▶ _AUSGEWÄHLTER TEXT_:
Der Ziegelstein Corona-Virus stellt uns nicht nur vor große Herausforderungen und Einschränkungen, sondern bietet uns auch Chancen. Für diejenigen, denen die „Zwangspause“ gut tut und die die Unterbrechung als Befreiung aus Stress, Termindruck und Überforderung erleben, bietet diese Zeit die Möglichkeit, genauer hinzuschauen, wie sie ihr Leben künftig gestalten wollen und können, damit es nicht einfach an ihnen vorbeirauscht.

Doch es gibt auch viele Menschen, die momentan „zu viel Zeit“ haben. Menschen, die die geschenkte Zeit und Ruhe nicht entlastend und positiv erleben, sondern nur schwer damit zurechtkommen. Menschen, die nicht wissen, was sie mit sich anfangen sollen, die unter Einsamkeit leiden und die es nur schwer zu Hause aushalten. Menschen, die es gewohnt waren, viel unterwegs zu sein und sich vielfältig zu engagieren und deren Dauereinsatz nun plötzlich dem Gefühl von Leere im eigenen Leben gewichen ist.

So schwer für diese Menschen die Corona-Zeit auch sein mag, ich glaube, dass diese Zeit auch für sie eine große Chance bietet. Nämlich die Chance genauer hinzuschauen, ob und warum es einem vielleicht schwerfällt, plötzlich auf sich selbst und das eigene Leben zurückgeworfen zu sein. Was macht den Blick nach „innen“ so schwierig, wenn ich nicht mehr durch das „außen“ abgelenkt werde? Gibt es offene Themen und Fragen in meinem Leben, die ich durch mein vielfältiges Engagement zu verdrängen suche? Oder kann ich mich selbst nur lieben und wertvoll fühlen, wenn ich mich übermäßig engagiere und ständig von anderen gebraucht fühle?

Ein Blick darauf, wie wir selbst mit diesem „Ziegelstein“ Corona-Virus umgehen, wie wir uns verändern, was uns fehlt oder gerade guttut, kann für uns zur Chance werden, unser Leben neu zu überdenken und neu zu gestalten.

▶ _AUSGELESENE EINTRÄGE_:
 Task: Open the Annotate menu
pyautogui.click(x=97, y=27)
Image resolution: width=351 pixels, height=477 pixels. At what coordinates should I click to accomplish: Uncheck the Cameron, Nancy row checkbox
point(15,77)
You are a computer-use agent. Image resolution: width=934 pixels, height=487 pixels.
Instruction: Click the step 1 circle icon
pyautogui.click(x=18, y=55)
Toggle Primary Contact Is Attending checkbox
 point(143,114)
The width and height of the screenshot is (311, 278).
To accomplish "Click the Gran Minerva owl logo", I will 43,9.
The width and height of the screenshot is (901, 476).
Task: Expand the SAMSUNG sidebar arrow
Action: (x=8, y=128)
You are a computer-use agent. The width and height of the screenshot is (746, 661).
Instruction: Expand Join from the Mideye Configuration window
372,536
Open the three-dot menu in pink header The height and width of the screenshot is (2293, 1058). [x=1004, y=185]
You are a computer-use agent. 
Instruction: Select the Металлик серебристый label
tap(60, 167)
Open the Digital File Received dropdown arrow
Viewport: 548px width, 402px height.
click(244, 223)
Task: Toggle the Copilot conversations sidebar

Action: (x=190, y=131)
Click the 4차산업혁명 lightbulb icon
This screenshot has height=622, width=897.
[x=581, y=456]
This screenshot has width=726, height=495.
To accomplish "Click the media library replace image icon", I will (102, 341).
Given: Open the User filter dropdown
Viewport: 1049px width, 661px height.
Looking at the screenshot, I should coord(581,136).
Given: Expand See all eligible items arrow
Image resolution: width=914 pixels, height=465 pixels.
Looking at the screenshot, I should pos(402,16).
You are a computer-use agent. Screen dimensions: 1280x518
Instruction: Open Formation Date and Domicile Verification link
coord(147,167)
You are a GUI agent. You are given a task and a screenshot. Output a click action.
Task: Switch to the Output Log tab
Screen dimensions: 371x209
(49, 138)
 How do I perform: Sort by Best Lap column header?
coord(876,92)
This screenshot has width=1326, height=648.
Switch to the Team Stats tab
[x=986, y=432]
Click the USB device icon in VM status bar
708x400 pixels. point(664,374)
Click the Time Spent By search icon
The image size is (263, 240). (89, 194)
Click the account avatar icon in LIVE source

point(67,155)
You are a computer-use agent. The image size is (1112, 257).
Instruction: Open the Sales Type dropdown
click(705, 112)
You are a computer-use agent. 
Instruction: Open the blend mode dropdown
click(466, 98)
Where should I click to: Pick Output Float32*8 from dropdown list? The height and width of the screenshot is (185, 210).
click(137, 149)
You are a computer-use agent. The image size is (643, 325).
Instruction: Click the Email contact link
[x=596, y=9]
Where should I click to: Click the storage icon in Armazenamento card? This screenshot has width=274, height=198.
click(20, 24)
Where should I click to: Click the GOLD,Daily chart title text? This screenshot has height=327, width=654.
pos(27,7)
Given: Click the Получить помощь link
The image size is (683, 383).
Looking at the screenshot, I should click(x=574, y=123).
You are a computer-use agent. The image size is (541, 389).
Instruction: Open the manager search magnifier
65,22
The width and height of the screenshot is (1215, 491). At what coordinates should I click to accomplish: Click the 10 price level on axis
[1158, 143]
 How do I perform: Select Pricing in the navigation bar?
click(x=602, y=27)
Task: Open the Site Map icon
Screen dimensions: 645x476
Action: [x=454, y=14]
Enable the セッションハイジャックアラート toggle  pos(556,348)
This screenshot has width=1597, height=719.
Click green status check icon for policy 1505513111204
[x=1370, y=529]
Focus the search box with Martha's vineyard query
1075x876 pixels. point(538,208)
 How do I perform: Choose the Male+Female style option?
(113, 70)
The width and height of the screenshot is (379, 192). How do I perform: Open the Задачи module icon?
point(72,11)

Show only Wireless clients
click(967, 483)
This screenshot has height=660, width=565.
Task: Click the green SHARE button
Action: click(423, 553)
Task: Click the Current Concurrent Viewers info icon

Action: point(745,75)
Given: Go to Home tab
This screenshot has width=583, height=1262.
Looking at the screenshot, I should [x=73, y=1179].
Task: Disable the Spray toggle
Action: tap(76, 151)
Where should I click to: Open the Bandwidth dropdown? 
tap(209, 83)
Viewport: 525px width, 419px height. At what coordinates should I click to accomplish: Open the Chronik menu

▶ _AUFGABEN_:
a) Gib den ausgewählten Text ab den Worten „So schwer für“ bis einschließlich „anderen gebraucht fühle?“ wieder und tausche dabei „Chance“ gegen „Gelegenheit“ aus.
b) Woraus befreit die Unterbrechung laut dem ausgewählten Text manche Menschen?
Das Material ist eigenständig und gehört nicht zum ausgewählten Text.

▶ _LÖSUNGEN_:
a)
So schwer für diese Menschen die Corona-Zeit auch sein mag, ich glaube, dass diese Zeit auch für sie eine große Gelegenheit bietet. Nämlich die Gelegenheit genauer hinzuschauen, ob und warum es einem vielleicht schwerfällt, plötzlich auf sich selbst und das eigene Leben zurückgeworfen zu sein. Was macht den Blick nach „innen“ so schwierig, wenn ich nicht mehr durch das „außen“ abgelenkt werde? Gibt es offene Themen und Fragen in meinem Leben, die ich durch mein vielfältiges Engagement zu verdrängen suche? Oder kann ich mich selbst nur lieben und wertvoll fühlen, wenn ich mich übermäßig engagiere und ständig von anderen gebraucht fühle?

b) Manche erleben sie als Befreiung aus Stress, Termindruck und Überforderung.